REINZ and HomePrezzo launch new Local Suburb Guides With the property market busier than ever, REINZ has teamed up with HomePrezzo to help members work ‘smarter’ not ‘harder’. Our new Local Suburb Guides will help you to free up time otherwise spent on digital marketing in order to be able to focus on important tasks such as selling houses and getting new listings.

Six ways to use your REINZ Local Suburb Guide REINZ Local Suburb Guides make it quick and easy to create a valuable, data-driven report about your local suburb. They use the latest REINZ data and you can customise the reports with your own agency brand, colours, logo, photos and recent sales. They’re so easy to do, you’ll soon be looking for new ways to use them to promote yourself. Try these ideas out:

1. Hand out at Open Homes Print out the Local Suburb Guides on your office printer or get them professionally printed out and take them to open homes. It will help you justify an asking price by showing buyers what other properties in the area are selling for.

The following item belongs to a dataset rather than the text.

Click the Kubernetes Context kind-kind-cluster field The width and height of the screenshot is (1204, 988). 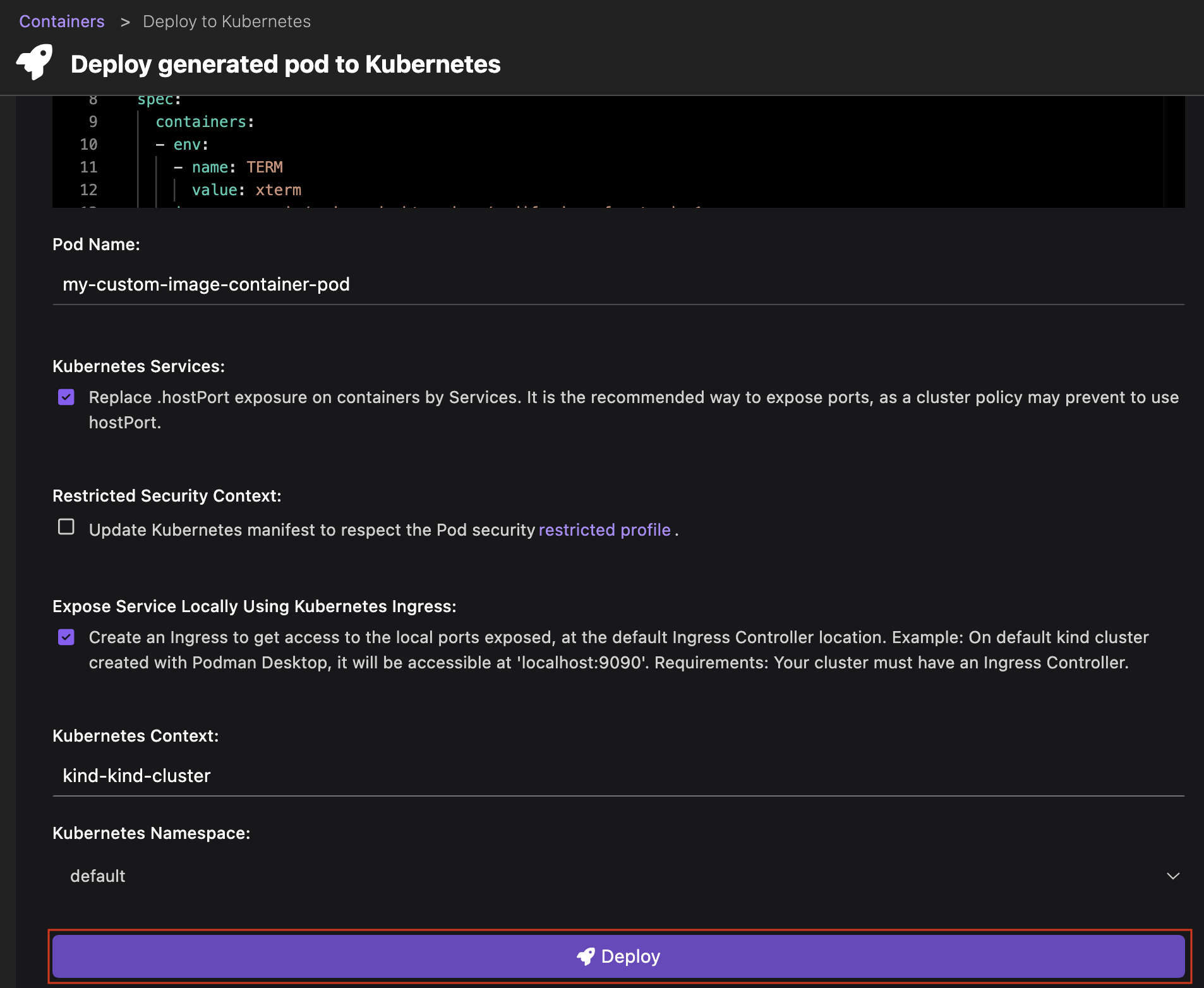pyautogui.click(x=618, y=776)
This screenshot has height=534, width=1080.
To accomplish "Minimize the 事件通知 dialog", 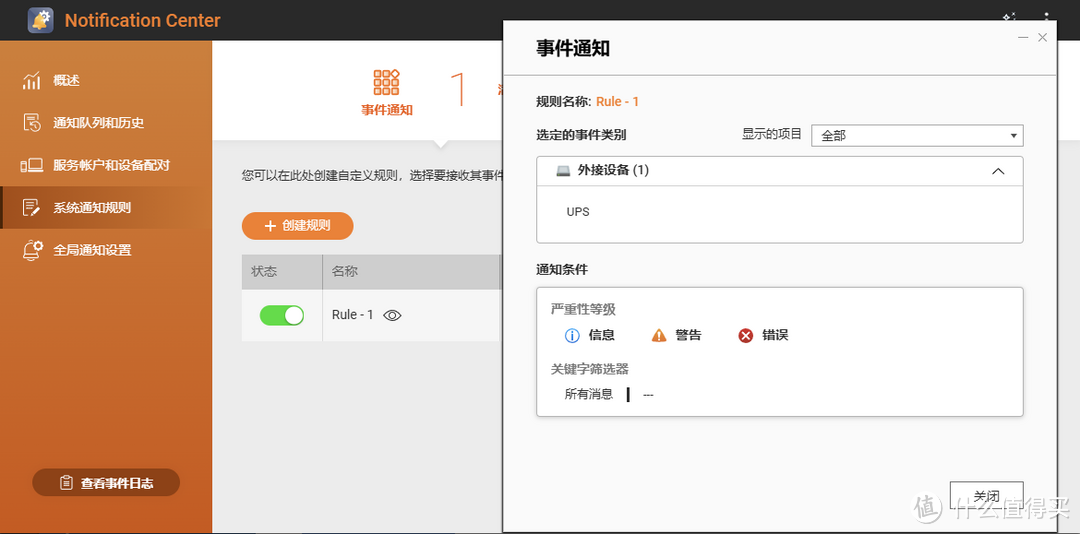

2. Use as a talking point when you’re door knocking One of the hardest things about door knocking and cold calling is trying to build a rapport with the person on the other side of the door. When you have a free gift in the form of a Local Suburb Guide, you’ve got a great talking point as you can show them how the market is performing and fire up their curiosity. Leave it behind to make a lasting impression. Beats a magnet any day!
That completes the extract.